### OBJECTIVE
Format the items as a JSON list of strings with one string per line. Begin at the line that contains "Collapse the YouTube connection node", stop after the line that contains "coord(1104,207)", skip blank lines, and leave the pictures out.

### SUPPLIED MATERIAL
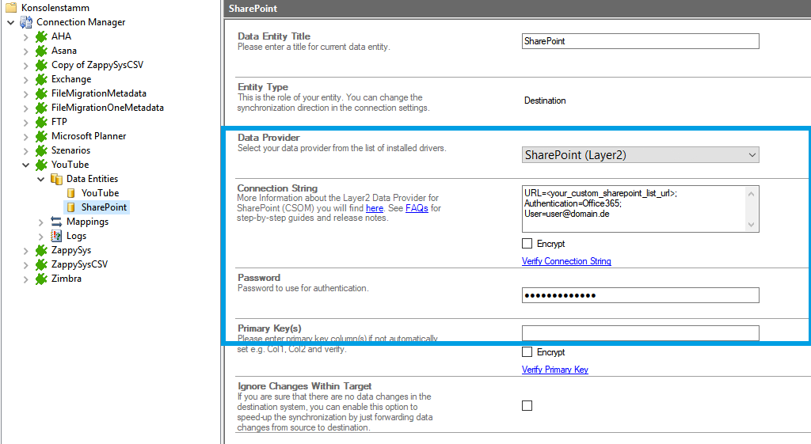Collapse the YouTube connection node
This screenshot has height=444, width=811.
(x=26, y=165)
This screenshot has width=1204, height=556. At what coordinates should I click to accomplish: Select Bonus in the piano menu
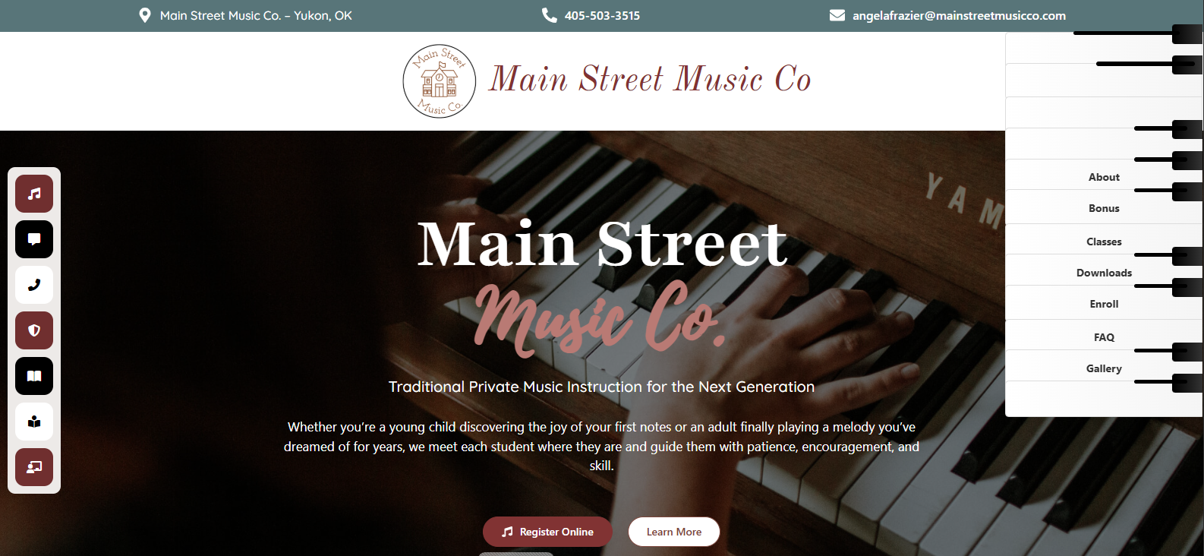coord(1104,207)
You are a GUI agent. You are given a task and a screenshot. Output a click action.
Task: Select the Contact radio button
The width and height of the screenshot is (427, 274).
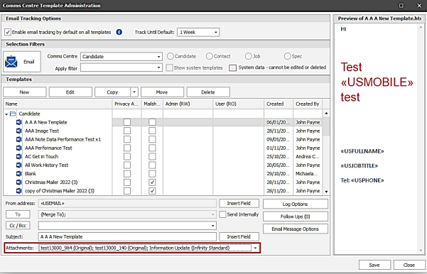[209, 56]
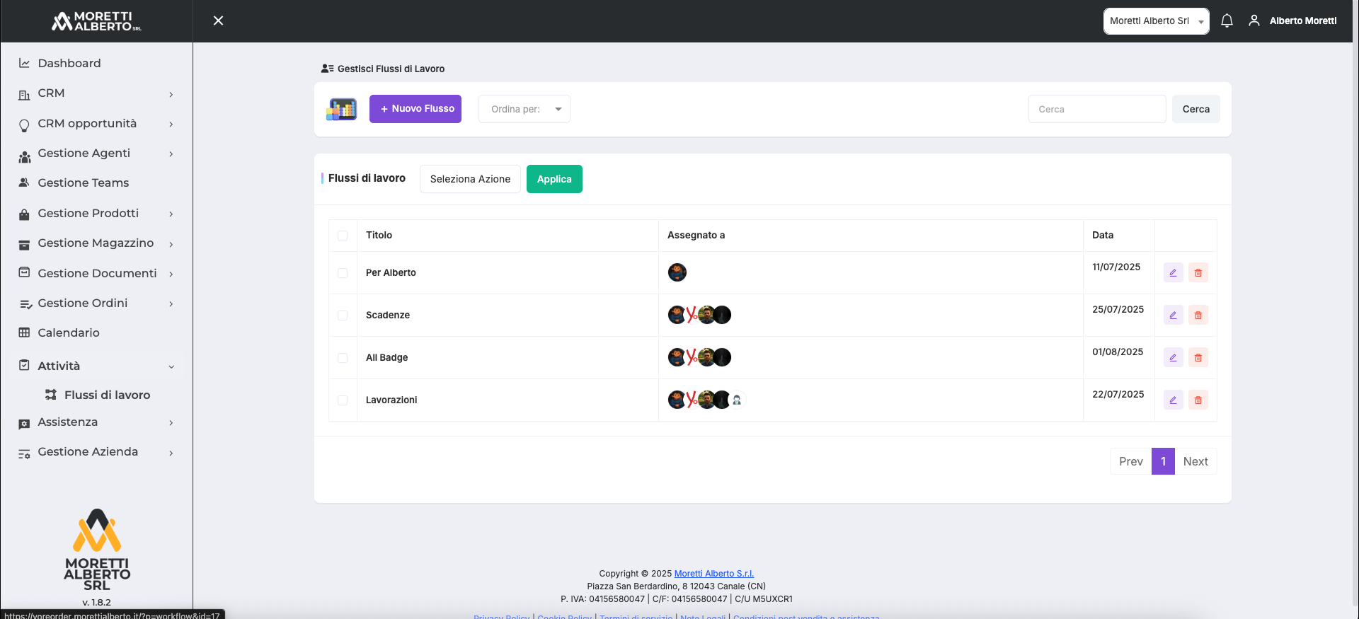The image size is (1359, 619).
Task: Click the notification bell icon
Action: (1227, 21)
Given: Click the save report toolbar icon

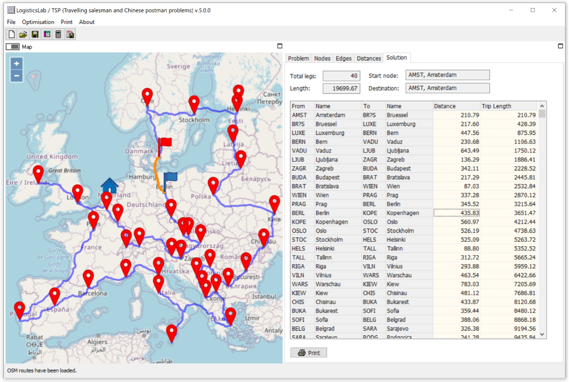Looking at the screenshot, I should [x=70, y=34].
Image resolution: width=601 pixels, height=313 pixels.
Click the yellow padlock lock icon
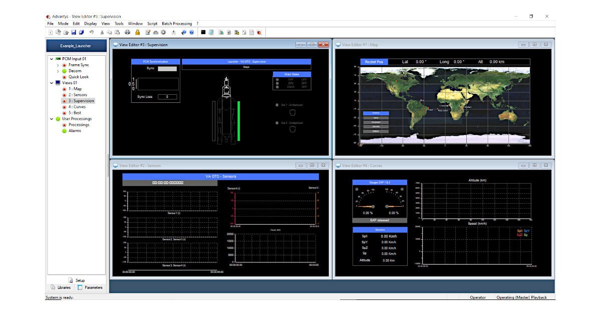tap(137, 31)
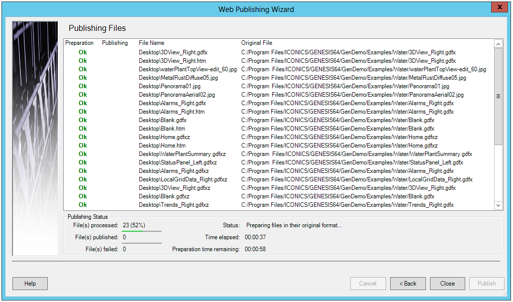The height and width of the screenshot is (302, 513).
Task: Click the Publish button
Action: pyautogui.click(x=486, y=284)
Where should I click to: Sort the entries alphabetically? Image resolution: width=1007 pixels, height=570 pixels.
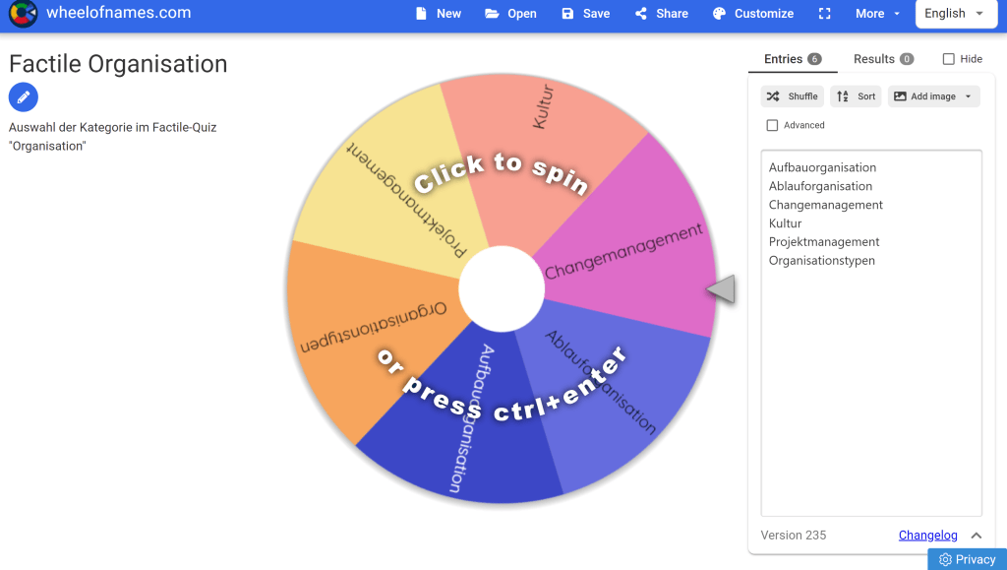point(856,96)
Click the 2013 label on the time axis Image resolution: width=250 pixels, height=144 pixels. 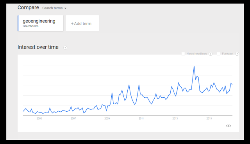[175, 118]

...

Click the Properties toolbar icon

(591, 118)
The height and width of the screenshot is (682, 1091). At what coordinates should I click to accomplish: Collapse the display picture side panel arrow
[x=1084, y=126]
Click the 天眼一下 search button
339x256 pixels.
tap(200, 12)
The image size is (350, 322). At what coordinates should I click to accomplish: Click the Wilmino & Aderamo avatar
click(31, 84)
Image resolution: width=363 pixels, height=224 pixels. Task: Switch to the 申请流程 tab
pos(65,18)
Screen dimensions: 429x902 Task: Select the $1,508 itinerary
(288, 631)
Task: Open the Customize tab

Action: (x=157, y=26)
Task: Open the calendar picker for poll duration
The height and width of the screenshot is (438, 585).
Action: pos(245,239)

### RESULT FOR THIS EXERCISE
[
  "Collapse the YouTube connection node",
  "This screenshot has height=444, width=811.",
  "(x=26, y=165)",
  "This screenshot has width=1204, height=556. At what coordinates should I click to accomplish: Select Bonus in the piano menu",
  "coord(1104,207)"
]